§ **Rows of pointing data**:

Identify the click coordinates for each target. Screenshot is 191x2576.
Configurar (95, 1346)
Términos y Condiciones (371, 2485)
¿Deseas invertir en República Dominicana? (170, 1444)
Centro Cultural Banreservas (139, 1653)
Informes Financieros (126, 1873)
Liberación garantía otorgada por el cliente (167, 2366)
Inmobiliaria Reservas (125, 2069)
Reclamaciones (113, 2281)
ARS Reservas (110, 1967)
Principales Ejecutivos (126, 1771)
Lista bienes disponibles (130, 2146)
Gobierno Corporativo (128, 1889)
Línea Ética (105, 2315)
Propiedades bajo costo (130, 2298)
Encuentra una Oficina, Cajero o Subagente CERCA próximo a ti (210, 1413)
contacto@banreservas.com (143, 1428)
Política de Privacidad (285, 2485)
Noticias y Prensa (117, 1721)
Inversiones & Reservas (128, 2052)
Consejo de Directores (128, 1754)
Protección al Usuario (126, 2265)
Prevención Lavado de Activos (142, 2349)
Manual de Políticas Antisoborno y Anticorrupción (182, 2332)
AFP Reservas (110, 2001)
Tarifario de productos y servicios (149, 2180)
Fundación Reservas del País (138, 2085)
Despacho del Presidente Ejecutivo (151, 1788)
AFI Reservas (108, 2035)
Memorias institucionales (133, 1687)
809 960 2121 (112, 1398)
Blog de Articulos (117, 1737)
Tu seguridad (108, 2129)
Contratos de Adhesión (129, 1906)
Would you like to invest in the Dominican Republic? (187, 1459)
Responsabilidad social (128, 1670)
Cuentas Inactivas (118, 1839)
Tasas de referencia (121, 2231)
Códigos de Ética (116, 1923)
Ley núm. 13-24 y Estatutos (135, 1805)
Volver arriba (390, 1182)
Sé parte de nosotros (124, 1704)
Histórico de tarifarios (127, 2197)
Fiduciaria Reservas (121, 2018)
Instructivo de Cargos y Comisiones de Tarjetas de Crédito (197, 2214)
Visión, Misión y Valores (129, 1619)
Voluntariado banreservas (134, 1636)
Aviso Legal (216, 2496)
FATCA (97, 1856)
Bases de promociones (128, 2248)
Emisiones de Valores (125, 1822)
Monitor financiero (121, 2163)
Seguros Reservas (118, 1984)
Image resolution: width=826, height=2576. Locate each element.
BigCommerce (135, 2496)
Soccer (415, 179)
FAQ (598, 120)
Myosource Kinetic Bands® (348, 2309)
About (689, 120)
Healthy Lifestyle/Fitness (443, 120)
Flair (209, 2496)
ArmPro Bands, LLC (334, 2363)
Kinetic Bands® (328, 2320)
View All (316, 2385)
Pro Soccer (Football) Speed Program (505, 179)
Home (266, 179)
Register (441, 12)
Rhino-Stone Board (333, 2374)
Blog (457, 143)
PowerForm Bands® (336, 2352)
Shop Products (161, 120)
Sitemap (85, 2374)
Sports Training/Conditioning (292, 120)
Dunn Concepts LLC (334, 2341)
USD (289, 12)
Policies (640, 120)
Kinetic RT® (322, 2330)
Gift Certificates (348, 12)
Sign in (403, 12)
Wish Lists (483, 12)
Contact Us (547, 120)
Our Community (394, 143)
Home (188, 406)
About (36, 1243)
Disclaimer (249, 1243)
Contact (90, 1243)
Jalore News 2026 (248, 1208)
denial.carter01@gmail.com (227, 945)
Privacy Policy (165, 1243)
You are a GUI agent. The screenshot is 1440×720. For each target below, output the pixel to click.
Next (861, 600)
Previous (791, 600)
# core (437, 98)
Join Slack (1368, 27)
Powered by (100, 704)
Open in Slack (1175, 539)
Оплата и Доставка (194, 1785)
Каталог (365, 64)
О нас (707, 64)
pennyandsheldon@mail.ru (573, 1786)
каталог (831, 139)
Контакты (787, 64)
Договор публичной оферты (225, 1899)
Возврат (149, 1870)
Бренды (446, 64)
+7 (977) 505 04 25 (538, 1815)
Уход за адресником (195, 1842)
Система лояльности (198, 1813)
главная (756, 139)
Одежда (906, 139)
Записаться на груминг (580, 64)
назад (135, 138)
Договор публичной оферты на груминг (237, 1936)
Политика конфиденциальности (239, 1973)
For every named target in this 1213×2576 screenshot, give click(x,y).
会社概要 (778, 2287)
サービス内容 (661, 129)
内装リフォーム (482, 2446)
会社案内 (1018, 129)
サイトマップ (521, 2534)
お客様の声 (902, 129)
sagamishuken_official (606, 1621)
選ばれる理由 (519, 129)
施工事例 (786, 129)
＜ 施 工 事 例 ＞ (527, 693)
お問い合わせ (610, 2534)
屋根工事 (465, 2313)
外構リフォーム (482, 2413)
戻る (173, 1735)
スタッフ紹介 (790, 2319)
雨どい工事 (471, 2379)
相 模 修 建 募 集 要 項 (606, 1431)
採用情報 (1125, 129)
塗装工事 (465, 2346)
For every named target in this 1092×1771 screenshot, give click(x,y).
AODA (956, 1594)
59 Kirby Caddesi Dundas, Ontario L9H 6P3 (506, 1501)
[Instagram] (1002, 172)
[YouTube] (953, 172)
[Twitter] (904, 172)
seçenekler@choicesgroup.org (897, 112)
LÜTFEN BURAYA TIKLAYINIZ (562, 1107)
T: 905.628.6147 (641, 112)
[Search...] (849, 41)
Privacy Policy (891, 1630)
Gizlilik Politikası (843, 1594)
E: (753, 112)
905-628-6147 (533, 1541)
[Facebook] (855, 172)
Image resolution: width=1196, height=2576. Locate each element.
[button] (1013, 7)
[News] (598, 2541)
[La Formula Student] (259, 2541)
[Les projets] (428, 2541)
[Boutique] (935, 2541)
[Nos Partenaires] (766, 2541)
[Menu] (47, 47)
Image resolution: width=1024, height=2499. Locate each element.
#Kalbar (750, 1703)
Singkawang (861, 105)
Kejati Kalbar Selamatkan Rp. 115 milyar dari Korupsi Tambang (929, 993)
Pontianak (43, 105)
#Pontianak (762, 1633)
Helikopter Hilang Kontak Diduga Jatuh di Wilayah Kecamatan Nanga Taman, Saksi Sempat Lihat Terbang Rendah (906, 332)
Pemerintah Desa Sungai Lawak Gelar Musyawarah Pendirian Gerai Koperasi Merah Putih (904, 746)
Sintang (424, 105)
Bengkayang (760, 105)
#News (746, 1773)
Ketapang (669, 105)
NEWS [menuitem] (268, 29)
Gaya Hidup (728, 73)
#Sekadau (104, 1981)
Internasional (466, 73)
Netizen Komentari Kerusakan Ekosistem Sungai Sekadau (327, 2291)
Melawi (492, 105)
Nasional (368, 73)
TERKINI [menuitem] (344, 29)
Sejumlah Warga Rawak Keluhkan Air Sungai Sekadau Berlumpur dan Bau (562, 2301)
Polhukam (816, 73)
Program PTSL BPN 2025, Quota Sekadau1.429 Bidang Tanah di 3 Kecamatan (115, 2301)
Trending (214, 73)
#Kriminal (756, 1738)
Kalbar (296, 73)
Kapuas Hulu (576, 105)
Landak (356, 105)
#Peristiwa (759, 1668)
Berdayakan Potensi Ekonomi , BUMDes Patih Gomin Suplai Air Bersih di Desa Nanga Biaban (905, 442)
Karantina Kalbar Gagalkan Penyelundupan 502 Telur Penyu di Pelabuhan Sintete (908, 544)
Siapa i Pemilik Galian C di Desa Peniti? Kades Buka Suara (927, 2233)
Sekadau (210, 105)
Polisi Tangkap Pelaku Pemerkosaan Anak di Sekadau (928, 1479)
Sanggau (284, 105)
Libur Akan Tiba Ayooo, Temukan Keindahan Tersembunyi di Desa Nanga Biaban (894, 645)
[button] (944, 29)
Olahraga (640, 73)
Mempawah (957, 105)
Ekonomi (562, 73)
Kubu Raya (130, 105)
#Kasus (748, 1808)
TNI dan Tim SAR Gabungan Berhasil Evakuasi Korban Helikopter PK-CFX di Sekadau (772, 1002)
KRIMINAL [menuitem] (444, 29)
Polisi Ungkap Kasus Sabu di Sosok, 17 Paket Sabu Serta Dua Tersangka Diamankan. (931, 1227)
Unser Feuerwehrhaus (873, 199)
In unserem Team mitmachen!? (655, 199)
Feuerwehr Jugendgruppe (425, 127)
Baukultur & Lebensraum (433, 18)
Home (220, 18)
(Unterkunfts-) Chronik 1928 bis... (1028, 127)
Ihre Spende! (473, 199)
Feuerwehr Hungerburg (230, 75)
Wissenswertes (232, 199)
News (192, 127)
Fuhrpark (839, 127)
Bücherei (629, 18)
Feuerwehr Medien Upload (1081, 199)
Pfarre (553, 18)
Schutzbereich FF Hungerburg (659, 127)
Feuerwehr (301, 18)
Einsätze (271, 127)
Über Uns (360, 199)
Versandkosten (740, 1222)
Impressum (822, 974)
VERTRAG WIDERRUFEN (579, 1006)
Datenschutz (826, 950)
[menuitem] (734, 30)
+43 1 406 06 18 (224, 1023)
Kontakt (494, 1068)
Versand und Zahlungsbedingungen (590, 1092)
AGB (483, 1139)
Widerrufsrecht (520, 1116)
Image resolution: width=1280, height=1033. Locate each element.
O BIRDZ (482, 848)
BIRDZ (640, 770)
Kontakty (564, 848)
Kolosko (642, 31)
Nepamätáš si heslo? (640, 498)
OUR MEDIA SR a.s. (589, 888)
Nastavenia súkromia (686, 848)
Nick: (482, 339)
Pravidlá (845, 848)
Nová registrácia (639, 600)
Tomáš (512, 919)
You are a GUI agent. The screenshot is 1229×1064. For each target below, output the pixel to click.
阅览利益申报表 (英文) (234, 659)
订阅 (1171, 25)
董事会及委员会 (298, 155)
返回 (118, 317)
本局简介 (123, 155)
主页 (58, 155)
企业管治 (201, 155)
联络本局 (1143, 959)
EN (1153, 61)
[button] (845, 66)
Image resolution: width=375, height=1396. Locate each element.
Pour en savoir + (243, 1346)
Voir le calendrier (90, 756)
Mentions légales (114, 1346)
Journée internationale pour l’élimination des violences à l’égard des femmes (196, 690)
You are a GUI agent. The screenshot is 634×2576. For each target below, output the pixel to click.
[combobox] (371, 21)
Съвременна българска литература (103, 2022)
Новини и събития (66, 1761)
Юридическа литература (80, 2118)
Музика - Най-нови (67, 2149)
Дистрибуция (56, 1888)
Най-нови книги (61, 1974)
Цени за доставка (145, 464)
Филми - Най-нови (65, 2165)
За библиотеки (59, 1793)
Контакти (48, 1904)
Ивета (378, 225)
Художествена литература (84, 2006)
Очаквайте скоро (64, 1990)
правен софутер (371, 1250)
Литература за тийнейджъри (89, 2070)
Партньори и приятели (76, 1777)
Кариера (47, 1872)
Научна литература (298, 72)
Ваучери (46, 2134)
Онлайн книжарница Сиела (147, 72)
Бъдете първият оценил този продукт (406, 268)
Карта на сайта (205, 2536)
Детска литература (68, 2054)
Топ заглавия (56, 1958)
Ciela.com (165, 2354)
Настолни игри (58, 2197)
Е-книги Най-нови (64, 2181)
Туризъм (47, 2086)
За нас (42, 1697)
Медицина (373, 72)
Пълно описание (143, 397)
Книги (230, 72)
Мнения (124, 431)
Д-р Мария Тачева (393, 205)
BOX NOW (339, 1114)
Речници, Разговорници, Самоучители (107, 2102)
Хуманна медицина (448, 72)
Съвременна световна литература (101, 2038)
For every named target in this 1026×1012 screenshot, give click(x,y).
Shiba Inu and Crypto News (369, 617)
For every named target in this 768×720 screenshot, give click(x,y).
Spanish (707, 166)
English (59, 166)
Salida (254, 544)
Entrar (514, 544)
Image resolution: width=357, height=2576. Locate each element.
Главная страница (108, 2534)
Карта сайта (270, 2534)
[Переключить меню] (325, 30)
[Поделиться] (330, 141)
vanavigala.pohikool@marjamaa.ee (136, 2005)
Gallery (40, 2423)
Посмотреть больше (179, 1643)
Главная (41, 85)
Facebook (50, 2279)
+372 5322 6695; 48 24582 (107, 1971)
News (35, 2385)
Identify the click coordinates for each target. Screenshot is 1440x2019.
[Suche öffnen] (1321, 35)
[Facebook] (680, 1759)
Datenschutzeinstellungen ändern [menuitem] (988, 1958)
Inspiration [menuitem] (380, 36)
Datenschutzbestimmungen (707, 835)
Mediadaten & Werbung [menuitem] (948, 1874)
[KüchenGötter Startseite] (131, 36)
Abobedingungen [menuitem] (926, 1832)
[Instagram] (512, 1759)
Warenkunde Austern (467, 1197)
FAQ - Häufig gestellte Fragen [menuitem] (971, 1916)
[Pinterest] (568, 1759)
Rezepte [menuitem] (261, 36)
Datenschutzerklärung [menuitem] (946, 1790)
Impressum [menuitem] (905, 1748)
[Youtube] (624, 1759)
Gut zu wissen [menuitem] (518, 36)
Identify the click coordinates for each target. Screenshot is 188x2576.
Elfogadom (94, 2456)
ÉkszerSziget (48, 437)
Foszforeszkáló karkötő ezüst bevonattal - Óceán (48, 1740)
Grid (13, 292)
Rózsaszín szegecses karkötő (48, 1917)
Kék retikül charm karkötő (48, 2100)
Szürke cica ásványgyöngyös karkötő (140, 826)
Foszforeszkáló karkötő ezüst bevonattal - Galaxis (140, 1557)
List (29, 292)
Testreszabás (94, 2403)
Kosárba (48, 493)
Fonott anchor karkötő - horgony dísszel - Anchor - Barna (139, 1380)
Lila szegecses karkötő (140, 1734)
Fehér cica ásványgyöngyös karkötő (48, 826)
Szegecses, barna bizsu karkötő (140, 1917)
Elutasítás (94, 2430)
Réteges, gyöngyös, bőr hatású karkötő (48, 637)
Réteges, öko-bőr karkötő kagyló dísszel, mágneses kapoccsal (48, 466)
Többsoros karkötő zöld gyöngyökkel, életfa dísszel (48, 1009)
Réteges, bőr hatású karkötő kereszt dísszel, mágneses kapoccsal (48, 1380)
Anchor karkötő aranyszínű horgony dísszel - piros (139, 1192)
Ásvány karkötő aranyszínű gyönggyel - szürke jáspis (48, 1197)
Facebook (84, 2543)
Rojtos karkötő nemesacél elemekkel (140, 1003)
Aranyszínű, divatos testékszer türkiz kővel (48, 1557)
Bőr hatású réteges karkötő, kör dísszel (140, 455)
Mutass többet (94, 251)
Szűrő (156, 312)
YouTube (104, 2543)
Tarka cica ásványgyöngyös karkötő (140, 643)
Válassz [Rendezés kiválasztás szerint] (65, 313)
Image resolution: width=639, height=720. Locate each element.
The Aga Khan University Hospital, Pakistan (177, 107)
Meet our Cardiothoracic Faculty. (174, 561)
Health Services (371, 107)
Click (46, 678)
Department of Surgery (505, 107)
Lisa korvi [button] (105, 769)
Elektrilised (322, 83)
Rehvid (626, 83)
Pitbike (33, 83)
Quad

§ **Task description**: Count the lines in the records above that contain the string "below", matching case exactly. Reply with the number alone.

§ **Output for this task**: 3